Quick answer

Cholesky decomposition (Cholesky factorization) writes a real symmetric positive definite matrix A as A = L Lᵀ, with L lower triangular and L[i,i] > 0.

Formula

  • A = L Lᵀ
  • L lower triangular
  • L[i,i] > 0 for all i

Introduction

Cholesky decomposition is one of the first structured factorizations many students meet after LU. It turns a symmetric positive definite matrix into a product of a lower-triangular factor and its transpose. Use the Cholesky Decomposition Calculator on our home page to see numeric factors while you read.

The method is not a trick for any square matrix. It assumes symmetry and positive definiteness, which is why the algorithm only needs the lower triangle of A and why each diagonal square root stays real when the theory applies.

After this overview, study the Cholesky decomposition formula for the entry-by-entry updates, then follow the how to perform Cholesky decomposition checklist when you compute L by hand.

Definition and meaning

Start with a real symmetric matrix A. If A is also positive definite, there exists a unique lower triangular L with positive diagonal entries such that A = L Lᵀ. That equality is the whole definition: you are not finding a generic LU pair, you are finding one structured factor designed for SPD matrices.

Positive definite means xᵀ A x > 0 for every nonzero vector x. In practice this shows up as positive leading principal minors, positive eigenvalues, or a successful Cholesky run without hitting a negative value under a square root.

Cholesky is sometimes called Cholesky factorization. Both names refer to the same object L. The transpose convention L Lᵀ is standard in many engineering texts; some software libraries store an upper factor U with A = Uᵀ U instead.

Compared with a general LU factorization, Cholesky uses roughly half the arithmetic on SPD problems because symmetry is built into the update formulas. That efficiency is why covariance matrices and normal equations often go through Cholesky rather than a full LU path.

When A is only symmetric but not positive definite, the classical real Cholesky algorithm fails at the first nonpositive pivot under the square root. You may still need a decomposition, but it will be a different method, such as LDLᵀ with pivoting or an eigenvalue-based approach.

Students meet Cholesky right after matrix factorizations and before large-scale numerical methods. The definition is the anchor: every other article on this site refers back to A = L Lᵀ and to the SPD assumptions.

Core statement

  • A = L Lᵀ
  • L lower triangular
  • L[i,i] = sqrt( A[i,i] - sum_{k<i} L[i,k]² )

The formula section on the home page lists the full off-diagonal update as well. The diagonal rule is the quick test: if the quantity inside the square root is negative, A is not positive definite in exact arithmetic.

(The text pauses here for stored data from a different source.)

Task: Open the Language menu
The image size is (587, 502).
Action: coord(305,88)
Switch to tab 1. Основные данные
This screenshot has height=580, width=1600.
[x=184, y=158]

Uniqueness comes from requiring L to have positive diagonals. Without that sign convention, you could multiply columns of L by ±1 and still form L Lᵀ in some cases.

For 2×2 matrices you can memorize a pattern, but for 3×3 and 4×4 sizes an organized table of L entries prevents index mistakes.

How to recognize Cholesky decomposition

  1. Confirm symmetry. Check A[i,j] = A[j,i]. Cholesky for real A expects a symmetric matrix.
  2. Confirm positive definiteness. Use a leading-minor test, eigenvalue sign check, or attempt the algorithm and watch each diagonal square root.
  3. Read A = L Lᵀ as the target. You are solving for L, not for separate L and U factors as in LU.
  4. Connect to applications. Covariance matrices, normal equations, and many optimization kernels assume this structure.
  5. Verify with a tool when learning. Compare hand work to the calculator once per example to catch a single wrong subtraction early.

Tiny numeric illustration

Let A = [[4, 2], [2, 3]]. Then L[1,1] = sqrt(4) = 2, L[2,1] = 2/2 = 1, and L[2,2] = sqrt(3 - 1) = sqrt(2).

Multiply L Lᵀ to recover A. If off-diagonal entries do not match, symmetry was violated or an off-diagonal update used the wrong column of L.

Try the same matrix on the home calculator and read L from the lower-triangular grid. Matching one row by hand before trusting automation builds confidence.